Although the official formalities associated with quality control have put the company off exporting directly to these two countries itself, since 2011, indirect exports of halwa have boomed, as cross-border traders—in other words, smugglers—make the most of laxer border controls.

The company estimates that Algeria and Libya consume around 25 per cent of its halwa, up by almost a third from 2010, about 70 percent of it passing through the hands of "unofficial" cross-border traders.

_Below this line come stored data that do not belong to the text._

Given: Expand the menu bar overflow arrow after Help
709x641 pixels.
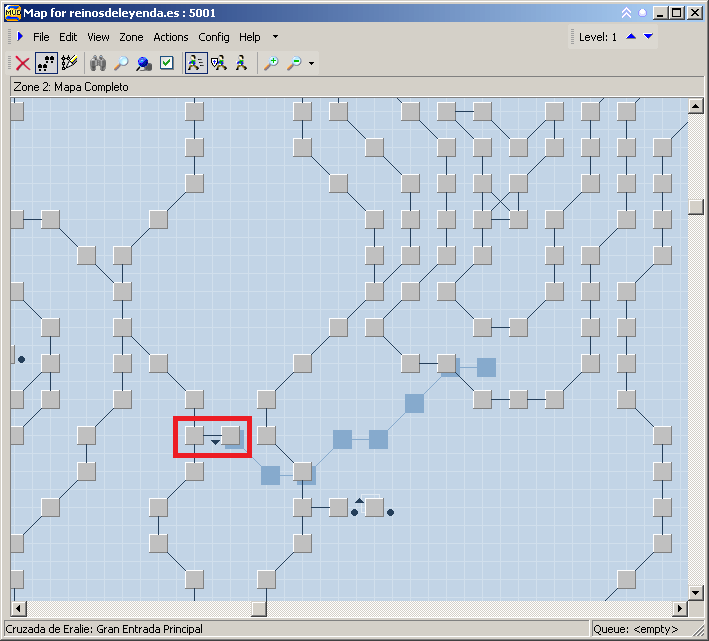Looking at the screenshot, I should pyautogui.click(x=275, y=37).
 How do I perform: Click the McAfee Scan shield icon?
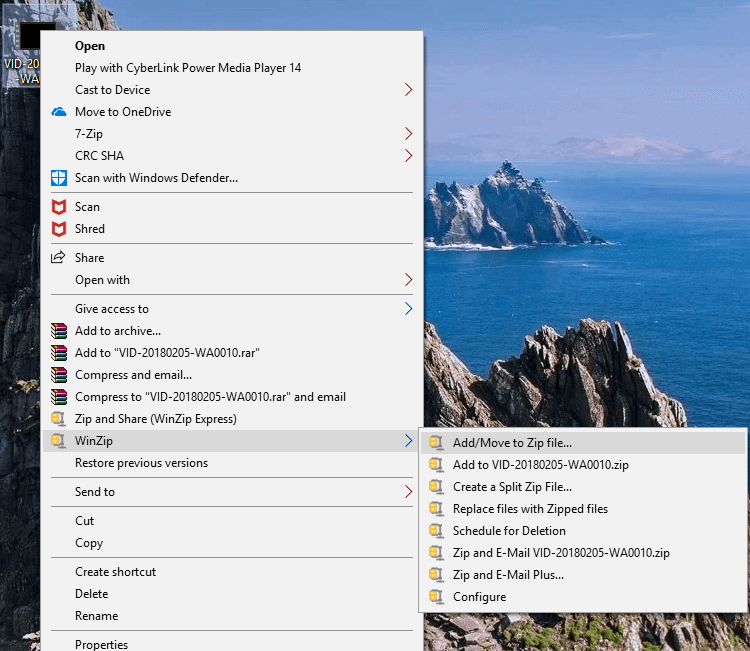tap(58, 207)
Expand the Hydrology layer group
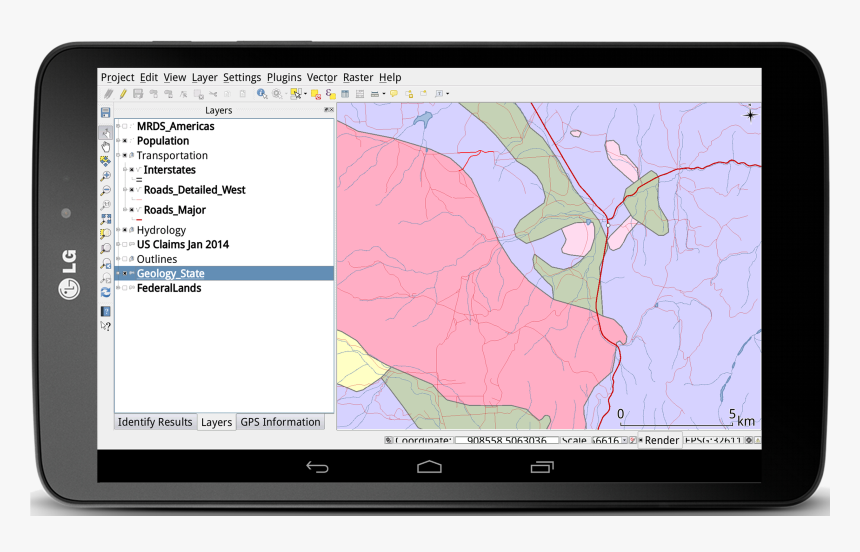The width and height of the screenshot is (860, 552). (117, 230)
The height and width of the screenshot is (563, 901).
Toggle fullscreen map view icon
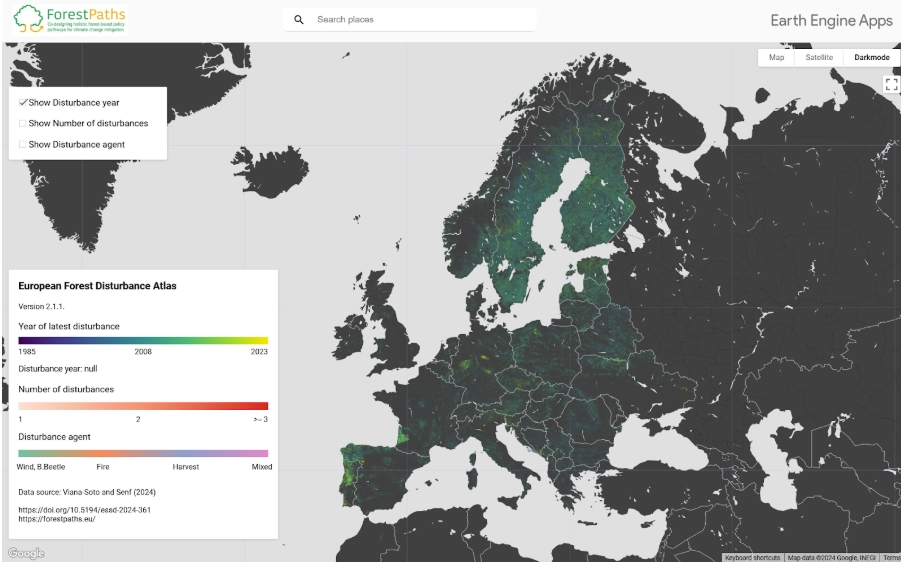pyautogui.click(x=891, y=84)
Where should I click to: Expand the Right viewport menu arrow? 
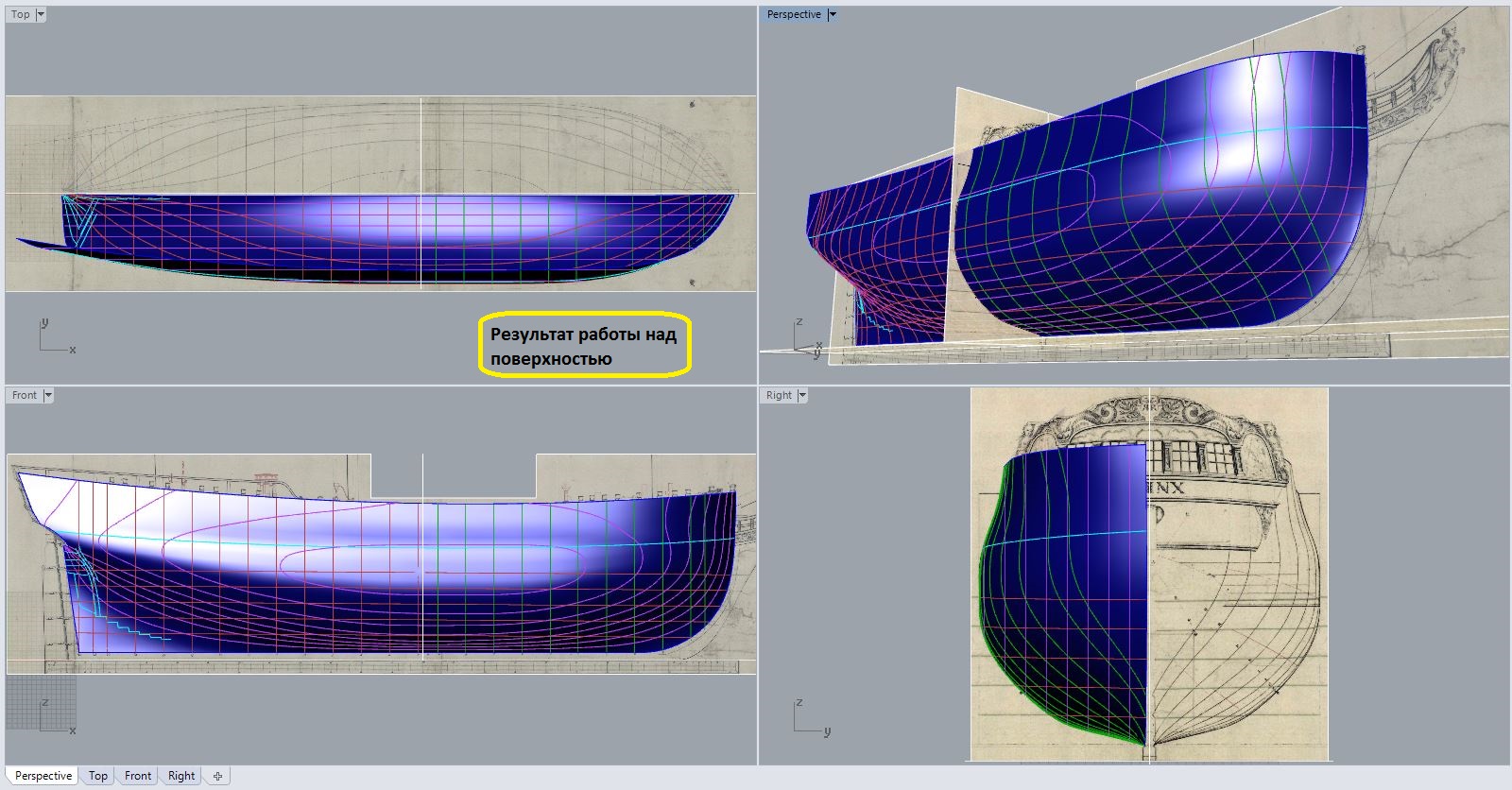coord(802,396)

Just securing the documents to export a Tunisian-made product can take two weeks, a considerable drain on a company’s time. A trade ministry official has to come first. The official takes samples which are sent to a central laboratory for analysis. For some tests, there is a wait of a week or more for the results. The company then has to go back to the trade ministry to apply for an export certificate.

This quality control requirement was made part of a Tunisian–Libyan trade accord signed in the closing years of the Qaddafi regime. If the halwa were exported to Europe, testing would be done mainly by the authorities of those countries, Ayoub said, when the product was already on the market.

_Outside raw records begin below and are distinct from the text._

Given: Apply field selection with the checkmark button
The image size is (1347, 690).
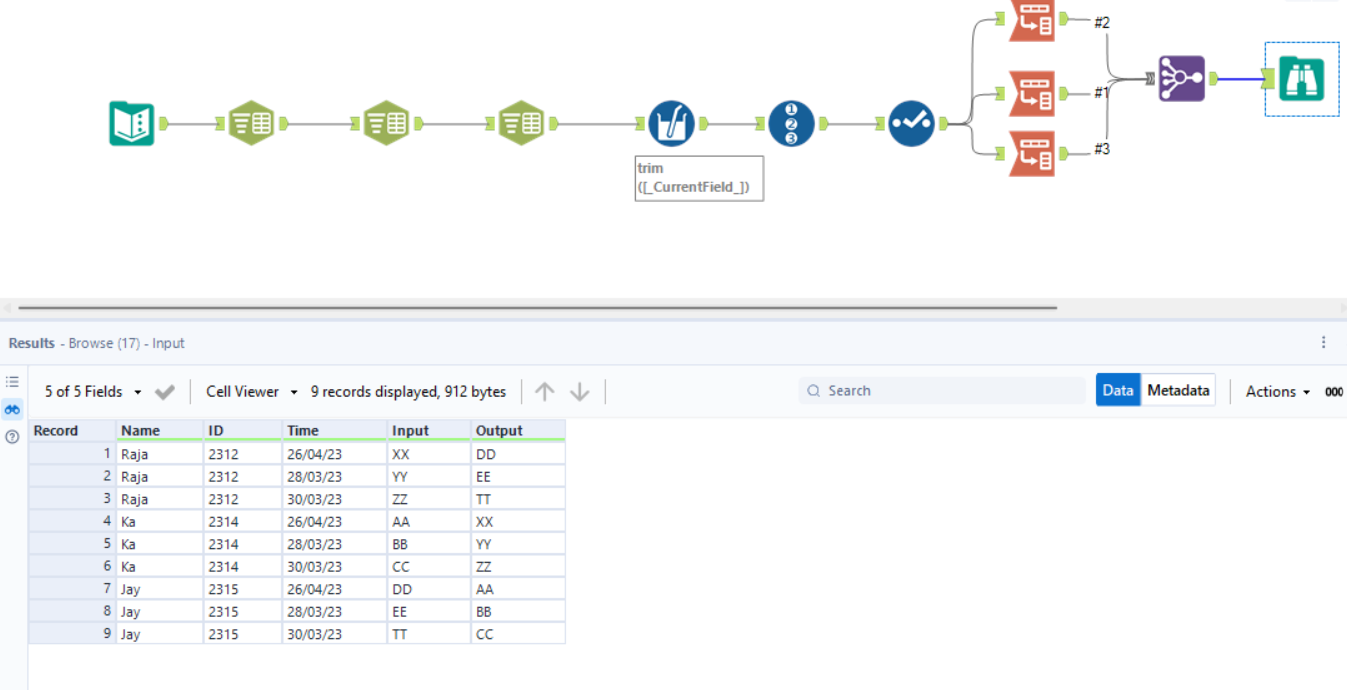Looking at the screenshot, I should 164,391.
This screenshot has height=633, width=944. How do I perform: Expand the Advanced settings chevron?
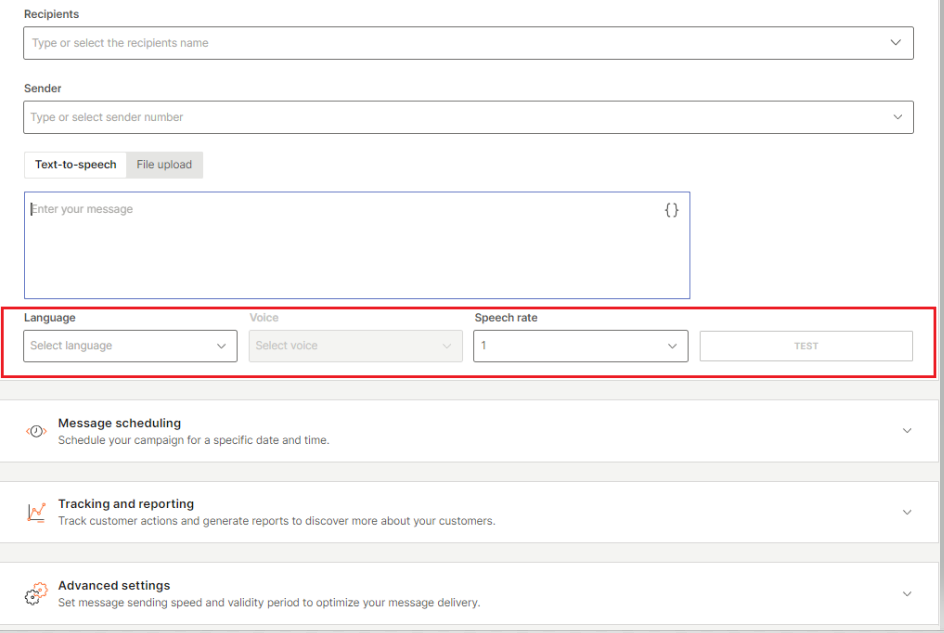pos(907,594)
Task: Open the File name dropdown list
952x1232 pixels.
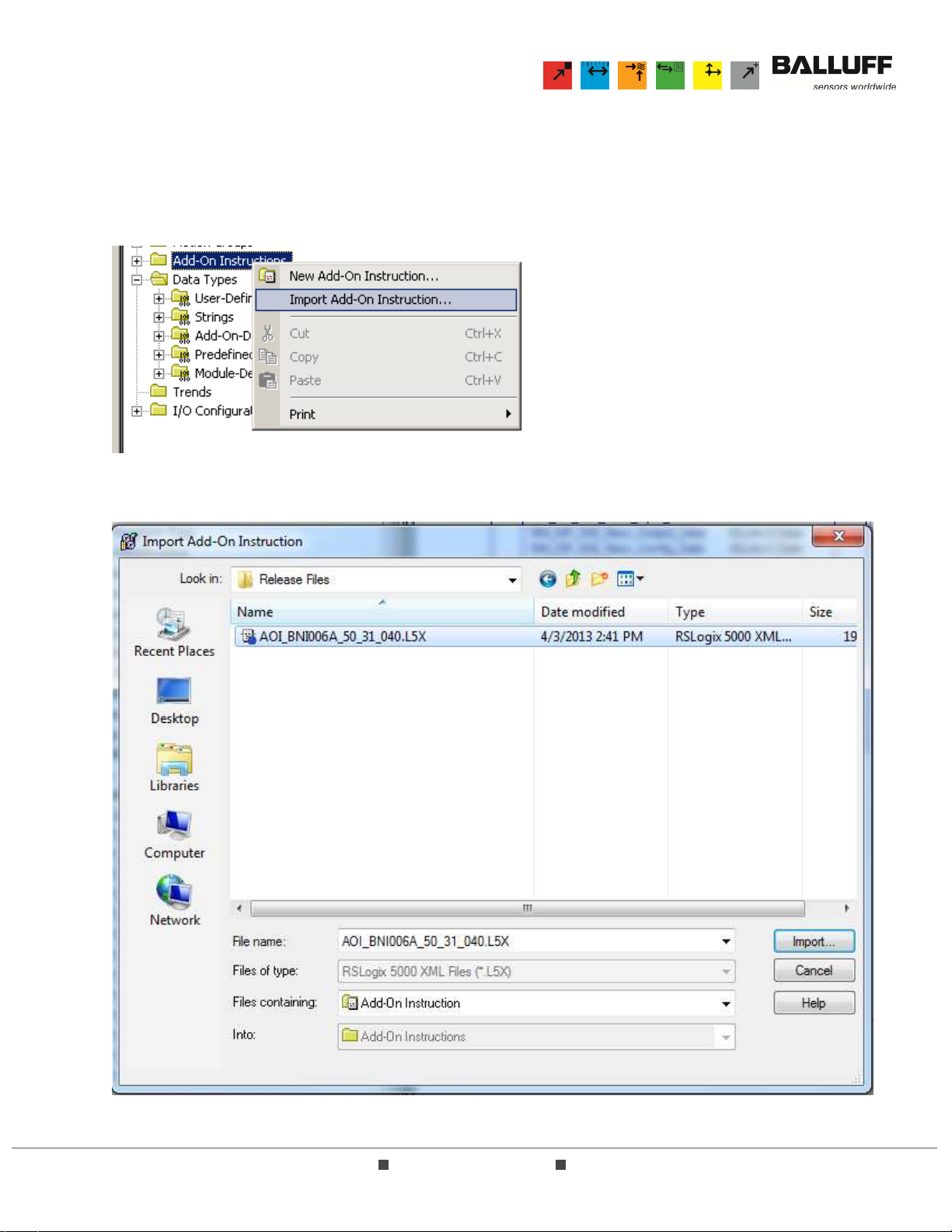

Ayoub’s criticisms are directed at the bureaucratic mentality he says is still found in Tunisia.  “This mentality,” he adds, "thinks [its] role is to impose penalties, make demands, ask for papers, tell you to come back tomorrow."

Onerous procedures are a common complaint from Tunisian companies. A World Bank ‘Doing Business’ survey found a Tunisian business needed to complete 19 different procedures for a construction permit, for example—a process that would take an average of 94 days. Four procedures and 65 days were needed to get hooked-up to the electricity grid.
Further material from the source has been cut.